Mander le agradece, moja un trozo de pan en las yemas de los huevos y da un primer bocado.
Durante unos instantes, seguimos conversando en inglés, de cualquier cosa: de dónde somos Paola de Grenet y yo, a qué nos dedicamos, si tenemos hijos. Luego hablamos en castellano para que pueda participar doña Josefa, que otra vez se ha sentado a acompañarnos desde una mesa contigua.
Entonces es doña Josefa la que le pregunta a Benedict Mander:
—Y dígame, ¿qué lo trae por aquí?
Hay un albino por cada diecisiete mil personas en el mundo. Así lo ha estimado un estudio de la Johns Hopkins University de Estados Unidos. En Aicuña, según Julio César Ormeño, jefe de la oficina de Registro Civil, viven unas trescientas personas. A lo mucho, dice, en ciertas épocas han llegado a la excepcional cifra de trescientos cincuenta. Es un pueblo tan pequeño que todos juntos cabrían en una sala de cine, incluyendo a los recién nacidos, los ancianos y el ministro pastoral de la iglesia.
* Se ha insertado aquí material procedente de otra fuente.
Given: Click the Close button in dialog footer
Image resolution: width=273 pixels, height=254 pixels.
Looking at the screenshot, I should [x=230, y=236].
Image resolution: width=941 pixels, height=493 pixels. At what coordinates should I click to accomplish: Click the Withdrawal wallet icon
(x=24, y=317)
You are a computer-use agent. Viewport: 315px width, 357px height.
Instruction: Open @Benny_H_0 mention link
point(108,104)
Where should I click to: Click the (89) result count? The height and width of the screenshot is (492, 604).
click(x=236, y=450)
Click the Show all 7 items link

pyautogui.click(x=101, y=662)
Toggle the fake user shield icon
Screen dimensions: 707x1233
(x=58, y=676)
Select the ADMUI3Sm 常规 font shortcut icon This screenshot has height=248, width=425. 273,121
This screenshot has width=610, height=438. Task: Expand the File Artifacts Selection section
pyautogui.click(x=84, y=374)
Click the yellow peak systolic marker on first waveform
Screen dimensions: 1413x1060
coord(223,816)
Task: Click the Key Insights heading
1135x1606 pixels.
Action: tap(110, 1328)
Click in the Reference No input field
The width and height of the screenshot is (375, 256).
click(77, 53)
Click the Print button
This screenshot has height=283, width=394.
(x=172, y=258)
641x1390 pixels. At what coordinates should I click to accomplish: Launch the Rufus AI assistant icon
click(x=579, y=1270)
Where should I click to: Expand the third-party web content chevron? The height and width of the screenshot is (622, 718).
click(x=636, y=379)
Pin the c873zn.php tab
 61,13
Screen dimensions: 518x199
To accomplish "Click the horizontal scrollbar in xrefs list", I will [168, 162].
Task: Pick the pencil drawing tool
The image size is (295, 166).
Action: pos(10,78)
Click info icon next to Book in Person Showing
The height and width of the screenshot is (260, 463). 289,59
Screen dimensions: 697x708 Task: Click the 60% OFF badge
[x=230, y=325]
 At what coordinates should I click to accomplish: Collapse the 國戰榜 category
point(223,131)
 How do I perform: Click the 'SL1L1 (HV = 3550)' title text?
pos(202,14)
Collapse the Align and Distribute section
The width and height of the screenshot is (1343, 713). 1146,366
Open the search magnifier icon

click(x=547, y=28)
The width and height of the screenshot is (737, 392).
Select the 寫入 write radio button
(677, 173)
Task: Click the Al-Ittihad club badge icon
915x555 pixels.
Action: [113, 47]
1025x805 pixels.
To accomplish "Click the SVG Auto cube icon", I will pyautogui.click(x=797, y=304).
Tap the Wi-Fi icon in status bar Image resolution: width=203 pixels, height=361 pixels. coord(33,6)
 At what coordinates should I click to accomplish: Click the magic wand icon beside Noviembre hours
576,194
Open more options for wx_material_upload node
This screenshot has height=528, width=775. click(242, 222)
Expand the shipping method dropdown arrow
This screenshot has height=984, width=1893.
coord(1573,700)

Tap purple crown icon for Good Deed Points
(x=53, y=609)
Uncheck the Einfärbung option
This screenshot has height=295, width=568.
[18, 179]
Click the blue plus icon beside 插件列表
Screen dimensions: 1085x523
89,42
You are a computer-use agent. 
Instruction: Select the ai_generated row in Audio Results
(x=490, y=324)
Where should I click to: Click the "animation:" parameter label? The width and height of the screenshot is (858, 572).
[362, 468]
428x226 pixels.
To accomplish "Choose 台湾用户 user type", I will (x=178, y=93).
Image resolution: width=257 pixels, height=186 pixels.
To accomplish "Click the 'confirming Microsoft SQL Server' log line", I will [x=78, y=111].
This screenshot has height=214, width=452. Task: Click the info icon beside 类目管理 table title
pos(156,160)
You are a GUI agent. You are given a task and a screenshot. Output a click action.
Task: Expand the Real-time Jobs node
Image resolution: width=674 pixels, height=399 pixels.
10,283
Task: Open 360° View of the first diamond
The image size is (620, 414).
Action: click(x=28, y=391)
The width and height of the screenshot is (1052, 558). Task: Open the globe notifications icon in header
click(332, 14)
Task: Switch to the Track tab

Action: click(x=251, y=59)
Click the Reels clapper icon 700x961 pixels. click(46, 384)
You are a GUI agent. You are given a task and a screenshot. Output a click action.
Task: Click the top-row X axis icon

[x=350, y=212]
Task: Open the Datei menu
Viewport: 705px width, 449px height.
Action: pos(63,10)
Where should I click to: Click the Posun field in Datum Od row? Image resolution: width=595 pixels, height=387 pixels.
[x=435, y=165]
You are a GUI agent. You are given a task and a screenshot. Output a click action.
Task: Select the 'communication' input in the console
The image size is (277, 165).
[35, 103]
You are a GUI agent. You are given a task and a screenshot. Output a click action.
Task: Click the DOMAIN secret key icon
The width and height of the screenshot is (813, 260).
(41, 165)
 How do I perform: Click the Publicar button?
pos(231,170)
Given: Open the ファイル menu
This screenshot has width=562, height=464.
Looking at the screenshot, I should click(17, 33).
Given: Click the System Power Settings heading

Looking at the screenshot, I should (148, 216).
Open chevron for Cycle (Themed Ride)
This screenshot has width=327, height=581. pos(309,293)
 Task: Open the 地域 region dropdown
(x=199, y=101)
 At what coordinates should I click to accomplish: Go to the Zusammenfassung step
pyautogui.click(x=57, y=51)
De ese total, el jefe de Registro Civil tiene censados a cuatro personas albinas, todos hombres: tres que ahora mismo viven en Aicuña y uno que ya de adulto se mudó a otro pueblo a dos horas de distancia. Pero sus archivos dicen algo más: desde finales del siglo XIX se han registrado los nacimientos de cuarenta y seis albinos, sólo en Aicuña.
Las matemáticas nunca han servido para las conclusiones fáciles, pero si alguna utilidad tiene en este caso la regla de tres es que el índice de albinismo en Aicuña no es uno por cada diecisiete mil, sino uno por cada noventa personas. O como escribe el médico Eduardo Castilla en su libro Aicuña. Estudio de la estructura genética de la población, el coeficiente de albinismo en este pueblo es casi doscientas veces mayor que en el resto del planeta.
Sin embargo, hay una especie de unánime censura sobre la palabra albinos o albinismo que impide mencionarla en voz alta. Es como si fuese un tabú o uno de esos secretísimos entuertos familiares cuyo problema no parece estar en que existan, sino en hablar de ellos. Ocultar, en el fondo, es una forma de querer que algo desaparezca.
Pero Benedict Mander no comparte ese código de silencio, así que termina por confesarle a doña Josefa, no sin cierta cautela, aquello que lo trae por aquí:
—He venido —le dice en voz baja— a conocer a los albinos de Aicuña.
Como si hubiese estado esperando este momento, doña Josefa se levanta de su silla y va a buscar el cuaderno de visitas del hostal.
—Lea —le dice entregándole el cuaderno abierto por la mitad.
Es el mismo mensaje que ya nos había hecho leer a la fotógrafa y a mí el segundo día que amanecimos en Aicuña: las palabras de despedida de Carlo Brero, un italiano de ochenta años que el 28 de septiembre del 2006 cogió el cuaderno de visitas de La Casa y anotó: “Vine a este pueblo a buscar genes de albinos y me encontré con la alegría de quando era joven”.
La carta de despedida del señor Brero, escrita con una caligrafía temblorosa y casi sin faltas de ortografía en castellano, ocupa una página completa. Antes de su firma, se lee: “Me siento contento íntimamente y se me ocurre que es por lo que aquí se vive: niños contentos, personas simples, serenas y afables. Se ve amor en el marco de una naturaleza sin estridencias”.